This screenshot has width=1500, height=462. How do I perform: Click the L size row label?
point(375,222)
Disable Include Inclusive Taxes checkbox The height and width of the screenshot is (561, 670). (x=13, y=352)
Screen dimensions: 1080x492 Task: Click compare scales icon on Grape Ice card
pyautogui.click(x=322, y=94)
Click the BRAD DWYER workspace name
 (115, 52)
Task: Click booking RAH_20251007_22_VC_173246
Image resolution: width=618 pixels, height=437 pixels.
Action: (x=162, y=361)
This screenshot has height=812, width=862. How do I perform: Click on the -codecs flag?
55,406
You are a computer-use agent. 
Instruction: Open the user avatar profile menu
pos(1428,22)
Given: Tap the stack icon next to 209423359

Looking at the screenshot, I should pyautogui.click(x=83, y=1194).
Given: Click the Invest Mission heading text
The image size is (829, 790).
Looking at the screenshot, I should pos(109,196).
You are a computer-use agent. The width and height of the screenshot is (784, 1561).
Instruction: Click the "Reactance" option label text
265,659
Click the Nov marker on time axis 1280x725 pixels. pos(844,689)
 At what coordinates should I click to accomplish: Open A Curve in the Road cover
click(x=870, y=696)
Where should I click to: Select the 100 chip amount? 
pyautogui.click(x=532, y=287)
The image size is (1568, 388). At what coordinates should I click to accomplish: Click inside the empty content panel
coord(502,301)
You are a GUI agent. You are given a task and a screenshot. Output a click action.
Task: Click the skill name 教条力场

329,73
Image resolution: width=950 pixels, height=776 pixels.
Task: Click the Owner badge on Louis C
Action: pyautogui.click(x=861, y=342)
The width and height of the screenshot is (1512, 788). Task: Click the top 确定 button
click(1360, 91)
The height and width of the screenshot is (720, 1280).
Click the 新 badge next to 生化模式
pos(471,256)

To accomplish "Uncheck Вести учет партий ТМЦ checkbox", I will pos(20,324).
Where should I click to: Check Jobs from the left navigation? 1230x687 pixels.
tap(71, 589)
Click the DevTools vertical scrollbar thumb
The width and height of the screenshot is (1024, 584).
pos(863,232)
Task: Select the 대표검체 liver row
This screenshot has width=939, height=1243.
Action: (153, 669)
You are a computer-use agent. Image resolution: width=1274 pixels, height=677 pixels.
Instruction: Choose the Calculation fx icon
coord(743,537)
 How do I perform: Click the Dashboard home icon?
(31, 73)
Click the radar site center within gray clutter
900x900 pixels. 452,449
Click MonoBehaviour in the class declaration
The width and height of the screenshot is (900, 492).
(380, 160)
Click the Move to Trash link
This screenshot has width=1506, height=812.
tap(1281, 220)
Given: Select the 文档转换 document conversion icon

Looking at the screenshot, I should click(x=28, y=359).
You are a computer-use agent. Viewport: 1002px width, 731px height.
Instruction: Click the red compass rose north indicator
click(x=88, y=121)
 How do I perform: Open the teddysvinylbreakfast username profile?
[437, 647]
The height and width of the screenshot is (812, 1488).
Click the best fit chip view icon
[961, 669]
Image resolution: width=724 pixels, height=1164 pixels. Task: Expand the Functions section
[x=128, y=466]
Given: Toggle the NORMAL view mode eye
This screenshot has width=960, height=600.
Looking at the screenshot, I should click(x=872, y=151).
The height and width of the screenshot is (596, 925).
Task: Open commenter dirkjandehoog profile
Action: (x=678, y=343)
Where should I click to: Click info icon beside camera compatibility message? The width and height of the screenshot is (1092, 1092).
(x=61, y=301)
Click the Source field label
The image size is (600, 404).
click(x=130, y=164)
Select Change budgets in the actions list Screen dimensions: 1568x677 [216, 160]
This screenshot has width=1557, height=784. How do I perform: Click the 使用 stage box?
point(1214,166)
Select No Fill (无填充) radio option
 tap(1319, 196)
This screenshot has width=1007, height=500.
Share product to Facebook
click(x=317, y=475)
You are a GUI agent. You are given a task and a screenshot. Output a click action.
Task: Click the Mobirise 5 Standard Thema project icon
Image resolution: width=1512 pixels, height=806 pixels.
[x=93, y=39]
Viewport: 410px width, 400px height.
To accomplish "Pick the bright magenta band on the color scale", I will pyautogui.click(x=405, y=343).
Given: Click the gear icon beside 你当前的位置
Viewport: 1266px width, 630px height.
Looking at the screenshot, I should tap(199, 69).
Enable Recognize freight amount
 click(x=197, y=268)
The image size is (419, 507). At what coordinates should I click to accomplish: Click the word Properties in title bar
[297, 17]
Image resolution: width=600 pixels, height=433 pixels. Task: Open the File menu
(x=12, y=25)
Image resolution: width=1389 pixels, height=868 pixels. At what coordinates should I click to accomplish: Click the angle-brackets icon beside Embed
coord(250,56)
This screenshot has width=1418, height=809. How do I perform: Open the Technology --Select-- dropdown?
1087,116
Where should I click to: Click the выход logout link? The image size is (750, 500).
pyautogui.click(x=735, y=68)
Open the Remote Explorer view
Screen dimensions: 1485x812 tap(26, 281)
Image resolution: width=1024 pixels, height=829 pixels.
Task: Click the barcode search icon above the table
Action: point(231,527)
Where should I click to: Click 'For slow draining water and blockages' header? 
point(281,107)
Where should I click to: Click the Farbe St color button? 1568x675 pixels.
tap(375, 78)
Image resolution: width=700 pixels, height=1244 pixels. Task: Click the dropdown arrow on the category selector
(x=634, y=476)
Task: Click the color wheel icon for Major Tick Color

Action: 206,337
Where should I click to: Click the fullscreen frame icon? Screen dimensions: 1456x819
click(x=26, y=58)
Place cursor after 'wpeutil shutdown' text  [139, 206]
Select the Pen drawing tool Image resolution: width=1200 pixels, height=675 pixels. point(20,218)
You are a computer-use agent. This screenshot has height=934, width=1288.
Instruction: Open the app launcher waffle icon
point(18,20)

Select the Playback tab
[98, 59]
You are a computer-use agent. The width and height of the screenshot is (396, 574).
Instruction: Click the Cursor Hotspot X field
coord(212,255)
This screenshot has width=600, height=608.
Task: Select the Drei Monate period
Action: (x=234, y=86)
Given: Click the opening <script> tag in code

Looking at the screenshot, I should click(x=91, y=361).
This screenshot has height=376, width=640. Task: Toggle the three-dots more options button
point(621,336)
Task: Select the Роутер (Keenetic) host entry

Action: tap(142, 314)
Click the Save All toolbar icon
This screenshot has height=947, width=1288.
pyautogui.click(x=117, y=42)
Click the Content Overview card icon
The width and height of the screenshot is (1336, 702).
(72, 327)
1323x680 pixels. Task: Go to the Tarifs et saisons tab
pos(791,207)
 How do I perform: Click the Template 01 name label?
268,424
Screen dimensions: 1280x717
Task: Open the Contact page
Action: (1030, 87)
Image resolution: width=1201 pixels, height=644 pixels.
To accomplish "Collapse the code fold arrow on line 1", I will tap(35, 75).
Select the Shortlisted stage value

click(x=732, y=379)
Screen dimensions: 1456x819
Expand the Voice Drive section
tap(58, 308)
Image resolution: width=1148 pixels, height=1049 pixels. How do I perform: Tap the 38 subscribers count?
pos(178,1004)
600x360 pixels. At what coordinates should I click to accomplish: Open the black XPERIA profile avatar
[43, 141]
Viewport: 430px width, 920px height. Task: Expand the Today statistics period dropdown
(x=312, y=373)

- - - - -

What the exercise asks:
Copy out all of these records word for word, keeping every line in its original order.

Complete answer:
This screenshot has width=1500, height=462. How do I perform: Click the L size row label?
point(375,222)
Disable Include Inclusive Taxes checkbox The height and width of the screenshot is (561, 670). (x=13, y=352)
Screen dimensions: 1080x492 Task: Click compare scales icon on Grape Ice card
pyautogui.click(x=322, y=94)
Click the BRAD DWYER workspace name
 (115, 52)
Task: Click booking RAH_20251007_22_VC_173246
Image resolution: width=618 pixels, height=437 pixels.
Action: (x=162, y=361)
This screenshot has height=812, width=862. How do I perform: Click on the -codecs flag?
55,406
You are a computer-use agent. 
Instruction: Open the user avatar profile menu
pos(1428,22)
Given: Tap the stack icon next to 209423359

Looking at the screenshot, I should pyautogui.click(x=83, y=1194).
Given: Click the Invest Mission heading text
The image size is (829, 790).
Looking at the screenshot, I should pos(109,196).
You are a computer-use agent. The width and height of the screenshot is (784, 1561).
Instruction: Click the "Reactance" option label text
265,659
Click the Nov marker on time axis 1280x725 pixels. pos(844,689)
 At what coordinates should I click to accomplish: Open A Curve in the Road cover
click(x=870, y=696)
Where should I click to: Select the 100 chip amount? 
pyautogui.click(x=532, y=287)
The image size is (1568, 388). At what coordinates should I click to accomplish: Click inside the empty content panel
coord(502,301)
You are a GUI agent. You are given a task and a screenshot. Output a click action.
Task: Click the skill name 教条力场

329,73
Image resolution: width=950 pixels, height=776 pixels.
Task: Click the Owner badge on Louis C
Action: pyautogui.click(x=861, y=342)
The width and height of the screenshot is (1512, 788). Task: Click the top 确定 button
click(1360, 91)
The height and width of the screenshot is (720, 1280).
Click the 新 badge next to 生化模式
pos(471,256)

To accomplish "Uncheck Вести учет партий ТМЦ checkbox", I will pos(20,324).
Where should I click to: Check Jobs from the left navigation? 1230x687 pixels.
tap(71, 589)
Click the DevTools vertical scrollbar thumb
The width and height of the screenshot is (1024, 584).
pos(863,232)
Task: Select the 대표검체 liver row
This screenshot has width=939, height=1243.
Action: (153, 669)
You are a computer-use agent. Image resolution: width=1274 pixels, height=677 pixels.
Instruction: Choose the Calculation fx icon
coord(743,537)
 How do I perform: Click the Dashboard home icon?
(31, 73)
Click the radar site center within gray clutter
900x900 pixels. 452,449
Click MonoBehaviour in the class declaration
The width and height of the screenshot is (900, 492).
(380, 160)
Click the Move to Trash link
This screenshot has width=1506, height=812.
tap(1281, 220)
Given: Select the 文档转换 document conversion icon

Looking at the screenshot, I should click(x=28, y=359).
You are a computer-use agent. Viewport: 1002px width, 731px height.
Instruction: Click the red compass rose north indicator
click(x=88, y=121)
 How do I perform: Open the teddysvinylbreakfast username profile?
[437, 647]
The height and width of the screenshot is (812, 1488).
Click the best fit chip view icon
[961, 669]
Image resolution: width=724 pixels, height=1164 pixels. Task: Expand the Functions section
[x=128, y=466]
Given: Toggle the NORMAL view mode eye
This screenshot has width=960, height=600.
Looking at the screenshot, I should click(x=872, y=151).
The height and width of the screenshot is (596, 925).
Task: Open commenter dirkjandehoog profile
Action: (x=678, y=343)
Where should I click to: Click info icon beside camera compatibility message? The width and height of the screenshot is (1092, 1092).
(x=61, y=301)
Click the Source field label
The image size is (600, 404).
click(x=130, y=164)
Select Change budgets in the actions list Screen dimensions: 1568x677 [216, 160]
This screenshot has width=1557, height=784. How do I perform: Click the 使用 stage box?
point(1214,166)
Select No Fill (无填充) radio option
 tap(1319, 196)
This screenshot has width=1007, height=500.
Share product to Facebook
click(x=317, y=475)
You are a GUI agent. You are given a task and a screenshot. Output a click action.
Task: Click the Mobirise 5 Standard Thema project icon
Image resolution: width=1512 pixels, height=806 pixels.
[x=93, y=39]
Viewport: 410px width, 400px height.
To accomplish "Pick the bright magenta band on the color scale", I will pyautogui.click(x=405, y=343).
Given: Click the gear icon beside 你当前的位置
Viewport: 1266px width, 630px height.
Looking at the screenshot, I should tap(199, 69).
Enable Recognize freight amount
 click(x=197, y=268)
The image size is (419, 507). At what coordinates should I click to accomplish: Click the word Properties in title bar
[297, 17]
Image resolution: width=600 pixels, height=433 pixels. Task: Open the File menu
(x=12, y=25)
Image resolution: width=1389 pixels, height=868 pixels. At what coordinates should I click to accomplish: Click the angle-brackets icon beside Embed
coord(250,56)
This screenshot has width=1418, height=809. How do I perform: Open the Technology --Select-- dropdown?
1087,116
Where should I click to: Click the выход logout link? The image size is (750, 500).
pyautogui.click(x=735, y=68)
Open the Remote Explorer view
Screen dimensions: 1485x812 tap(26, 281)
Image resolution: width=1024 pixels, height=829 pixels.
Task: Click the barcode search icon above the table
Action: point(231,527)
Where should I click to: Click 'For slow draining water and blockages' header? 
point(281,107)
Where should I click to: Click the Farbe St color button? 1568x675 pixels.
tap(375, 78)
Image resolution: width=700 pixels, height=1244 pixels. Task: Click the dropdown arrow on the category selector
(x=634, y=476)
Task: Click the color wheel icon for Major Tick Color

Action: 206,337
Where should I click to: Click the fullscreen frame icon? Screen dimensions: 1456x819
click(x=26, y=58)
Place cursor after 'wpeutil shutdown' text  [139, 206]
Select the Pen drawing tool Image resolution: width=1200 pixels, height=675 pixels. point(20,218)
You are a computer-use agent. This screenshot has height=934, width=1288.
Instruction: Open the app launcher waffle icon
point(18,20)

Select the Playback tab
[98, 59]
You are a computer-use agent. The width and height of the screenshot is (396, 574).
Instruction: Click the Cursor Hotspot X field
coord(212,255)
This screenshot has width=600, height=608.
Task: Select the Drei Monate period
Action: (x=234, y=86)
Given: Click the opening <script> tag in code

Looking at the screenshot, I should click(x=91, y=361).
This screenshot has height=376, width=640. Task: Toggle the three-dots more options button
point(621,336)
Task: Select the Роутер (Keenetic) host entry

Action: tap(142, 314)
Click the Save All toolbar icon
This screenshot has height=947, width=1288.
pyautogui.click(x=117, y=42)
Click the Content Overview card icon
The width and height of the screenshot is (1336, 702).
(72, 327)
1323x680 pixels. Task: Go to the Tarifs et saisons tab
pos(791,207)
 How do I perform: Click the Template 01 name label?
268,424
Screen dimensions: 1280x717
Task: Open the Contact page
Action: (1030, 87)
Image resolution: width=1201 pixels, height=644 pixels.
To accomplish "Collapse the code fold arrow on line 1", I will tap(35, 75).
Select the Shortlisted stage value

click(x=732, y=379)
Screen dimensions: 1456x819
Expand the Voice Drive section
tap(58, 308)
Image resolution: width=1148 pixels, height=1049 pixels. How do I perform: Tap the 38 subscribers count?
pos(178,1004)
600x360 pixels. At what coordinates should I click to accomplish: Open the black XPERIA profile avatar
[43, 141]
Viewport: 430px width, 920px height. Task: Expand the Today statistics period dropdown
(x=312, y=373)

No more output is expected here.